General Health, Postpartum

The Best Workout Routine for Women Who Just Had a Baby

By Darisse Kennedy on Nov 29, 2021 8:15:00 AM
4 Minutes Reading Time

 

As you think about starting a workout plan after having a baby, the first thing you should consider is your health. Are you fully healed from the process of giving birth? Has your doctor released you to resume a normal workout plan? Once it is safe to start working out again, you will need to explore workout plans that will help you reach your fitness goals. Pregnancy is a time when your body changes more quickly than it ever before in your adult life. You may have more work to do to get back into shape than you ever have before. The good news is that you can get back into shape after having a baby. The right workout routine will help you make consistent progress toward your goal of getting back to pre-baby shape.

Routine that is focused on resistance training

A workout routine that is focused on resistance training is the best option for women who just had a baby. Resistance training helps you build muscle and can be low impact. Building muscle will impact the shape of your body and help you move toward looking healthier and more fit. In addition, building muscle will help you increase your metabolism. A higher metabolism will help you burn more calories – even at rest – which is a good thing for reaching and maintaining your fitness goals. You can ease into a resistance training program and focus on exercises that are low impact as your body gets back to its previous capabilities.

Routine that includes complex movements

Complex movements incorporate multiple muscles during the movement. A good example of a complex movement is the squat. With a squat, you engage muscles in your legs and in your core. You also engage the joints at your ankles, knees, and hips. During pregnancy and soon after giving birth your body has a hormone called relaxin that relaxes the ligaments in your body. It may take some time to get back to normal so it is important to work on creating stability in your body. Complex movements can help improve your stability and build muscle at the same time.

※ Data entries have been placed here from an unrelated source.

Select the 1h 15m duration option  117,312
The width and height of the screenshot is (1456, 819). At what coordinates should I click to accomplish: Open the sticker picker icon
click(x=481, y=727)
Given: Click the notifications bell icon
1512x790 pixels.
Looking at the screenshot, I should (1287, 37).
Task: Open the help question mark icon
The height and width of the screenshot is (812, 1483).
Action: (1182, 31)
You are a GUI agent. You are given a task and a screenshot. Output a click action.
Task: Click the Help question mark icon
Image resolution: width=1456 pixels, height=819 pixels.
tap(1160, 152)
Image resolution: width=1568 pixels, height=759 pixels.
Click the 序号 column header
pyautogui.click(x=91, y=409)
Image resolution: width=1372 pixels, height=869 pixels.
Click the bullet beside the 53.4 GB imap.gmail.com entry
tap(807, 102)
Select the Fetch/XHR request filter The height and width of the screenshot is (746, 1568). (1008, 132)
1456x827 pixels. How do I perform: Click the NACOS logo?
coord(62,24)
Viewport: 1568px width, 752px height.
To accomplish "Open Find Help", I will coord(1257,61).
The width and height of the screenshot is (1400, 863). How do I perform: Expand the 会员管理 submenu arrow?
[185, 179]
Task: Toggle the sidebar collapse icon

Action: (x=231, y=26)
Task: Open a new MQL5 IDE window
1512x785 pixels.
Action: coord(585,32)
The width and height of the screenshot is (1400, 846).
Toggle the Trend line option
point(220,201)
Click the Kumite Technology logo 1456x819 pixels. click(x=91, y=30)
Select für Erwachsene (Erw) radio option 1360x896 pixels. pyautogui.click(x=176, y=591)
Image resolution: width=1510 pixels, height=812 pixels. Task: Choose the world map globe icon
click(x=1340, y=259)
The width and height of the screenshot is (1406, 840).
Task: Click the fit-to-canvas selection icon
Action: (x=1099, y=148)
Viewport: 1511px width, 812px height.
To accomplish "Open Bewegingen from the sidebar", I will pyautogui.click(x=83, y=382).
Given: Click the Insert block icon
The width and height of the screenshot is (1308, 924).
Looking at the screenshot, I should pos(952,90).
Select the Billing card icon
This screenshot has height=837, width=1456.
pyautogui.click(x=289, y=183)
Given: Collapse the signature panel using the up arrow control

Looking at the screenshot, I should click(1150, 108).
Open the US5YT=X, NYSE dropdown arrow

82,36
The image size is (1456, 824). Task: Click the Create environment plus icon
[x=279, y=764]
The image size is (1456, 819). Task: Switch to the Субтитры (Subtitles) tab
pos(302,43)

Routine designed to prevent the body from reaching a plateau

There are many programs that can provide you with quick results but fail to help you continue making progress. Hitting a plateau in your fitness journey is frustrating and can cause you to lose some of your motivation to continue. It is important to choose a program that is designed to prevent your body from reaching a plateau. You have a lot of increased demands on your time after having a baby – you do not need to waste time on a program that does not provide results. One of the best ways to see continual progress is by choosing a program that is designed to keep your body guessing. If you change up certain aspects of your routine on a regular basis, your body will not have time to adjust to the routine. The products available through MAPS Fitness are designed to prevent your body from reaching a plateau and to provide continuous forward progress.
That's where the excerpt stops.